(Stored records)
*** Begin section ***
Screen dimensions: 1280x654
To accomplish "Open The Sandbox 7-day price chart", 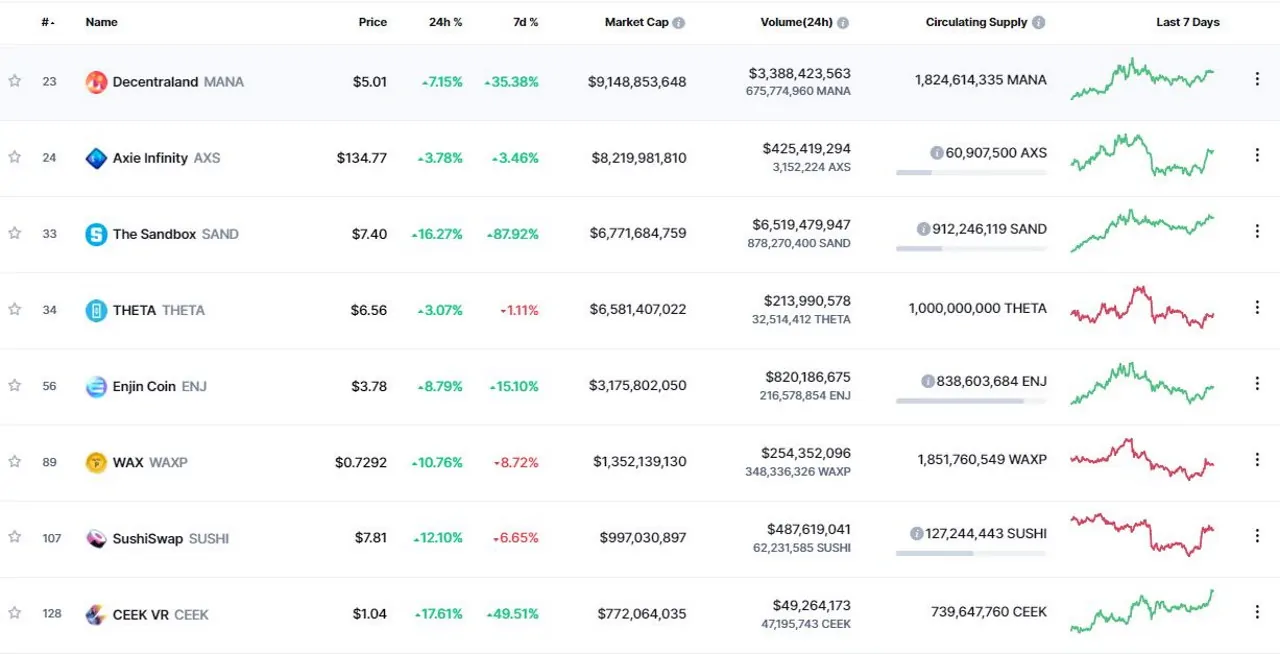I will [x=1142, y=231].
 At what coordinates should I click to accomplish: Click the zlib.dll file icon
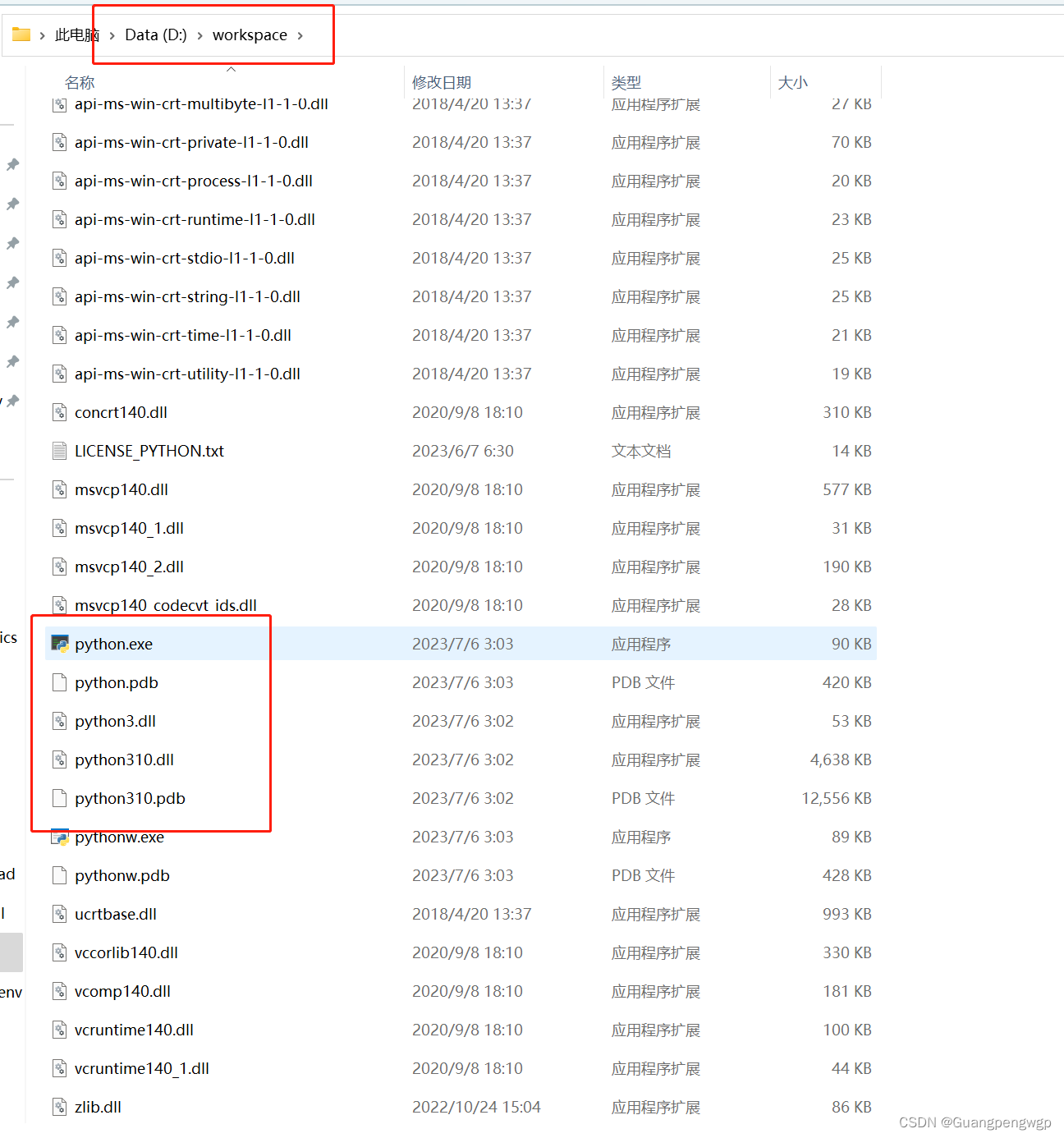(58, 1107)
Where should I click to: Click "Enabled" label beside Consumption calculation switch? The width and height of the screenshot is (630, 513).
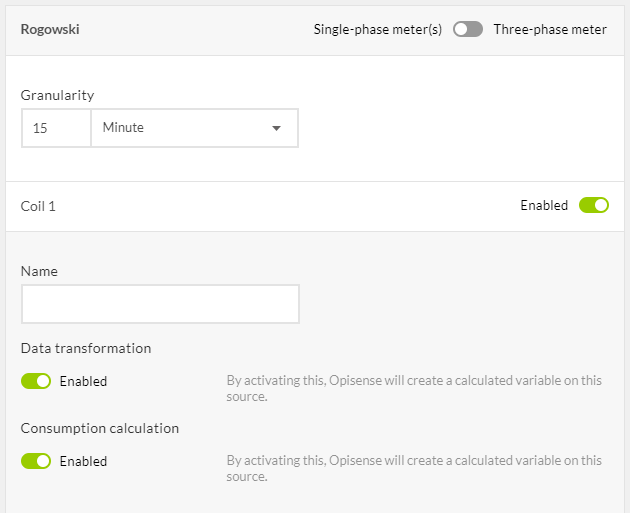coord(83,461)
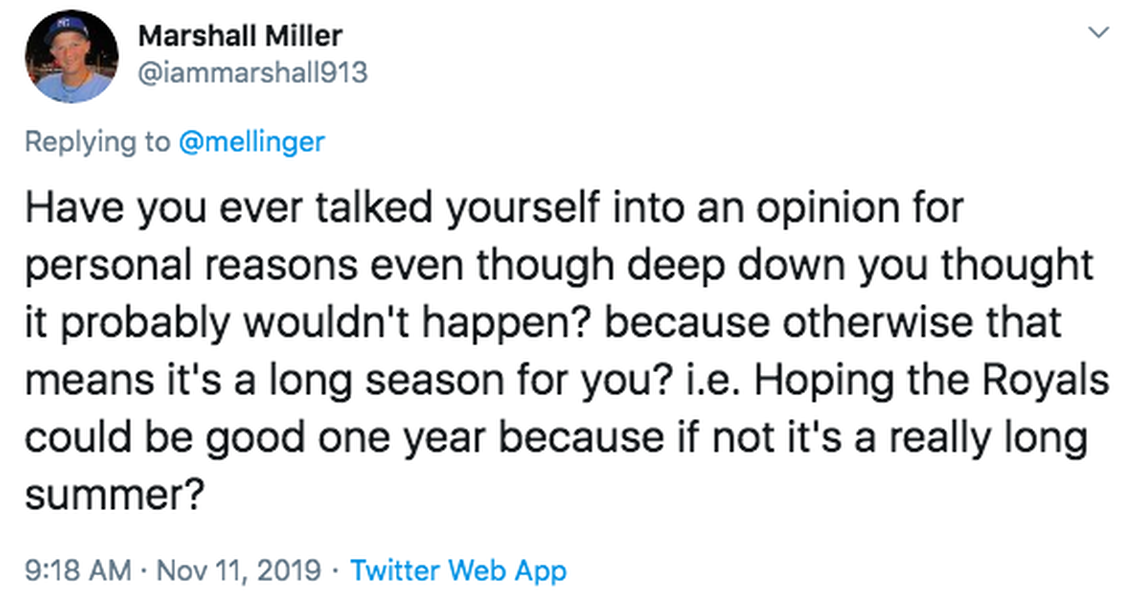Click the 9:18 AM timestamp

point(77,571)
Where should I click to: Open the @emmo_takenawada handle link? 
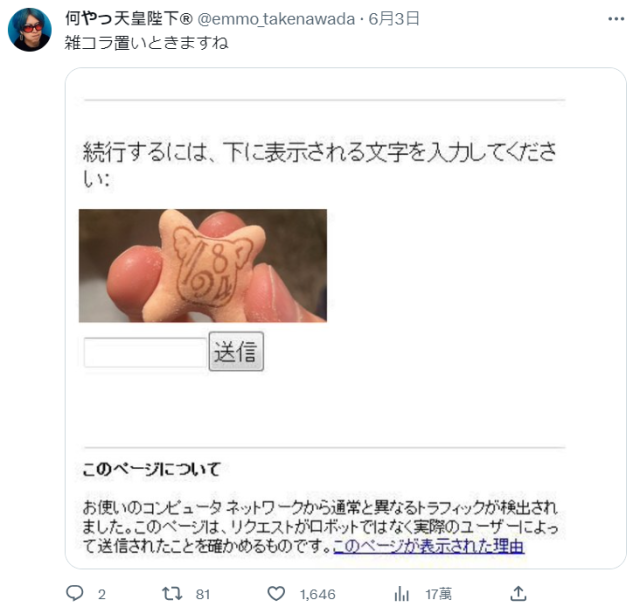click(276, 19)
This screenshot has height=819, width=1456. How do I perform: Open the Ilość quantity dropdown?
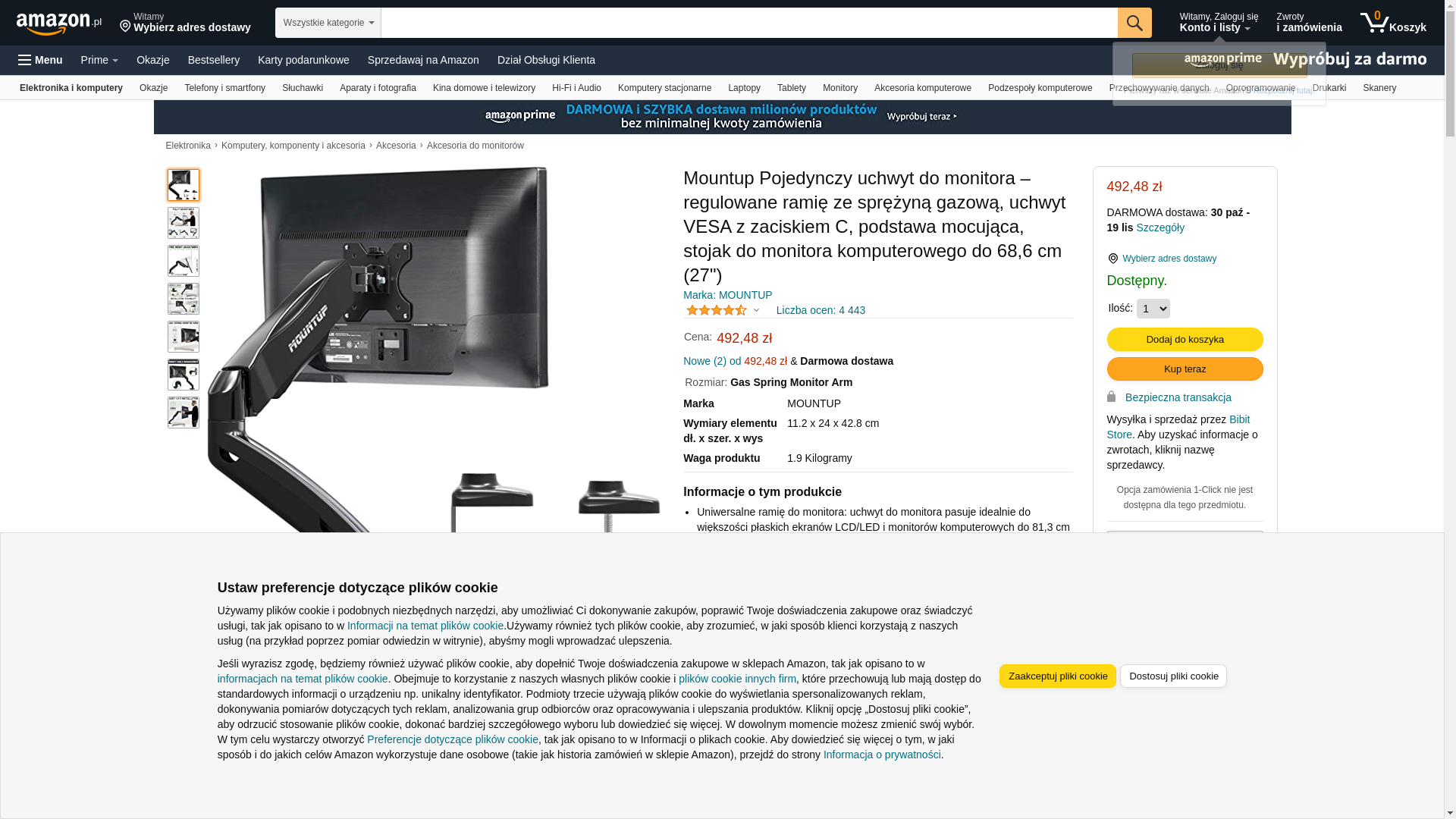pos(1153,309)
*** End section ***
■ **TASK TO COMPLETE**: Return, exactly as they appear, the lines from the line containing "Where should I click to: Open" through the end of the records above, both ends included, without pictures.

■ **WRITTEN REPLY**:
Where should I click to: Open the @emmo_takenawada handle link? 
click(276, 19)
This screenshot has height=819, width=1456. How do I perform: Open the Ilość quantity dropdown?
pos(1153,309)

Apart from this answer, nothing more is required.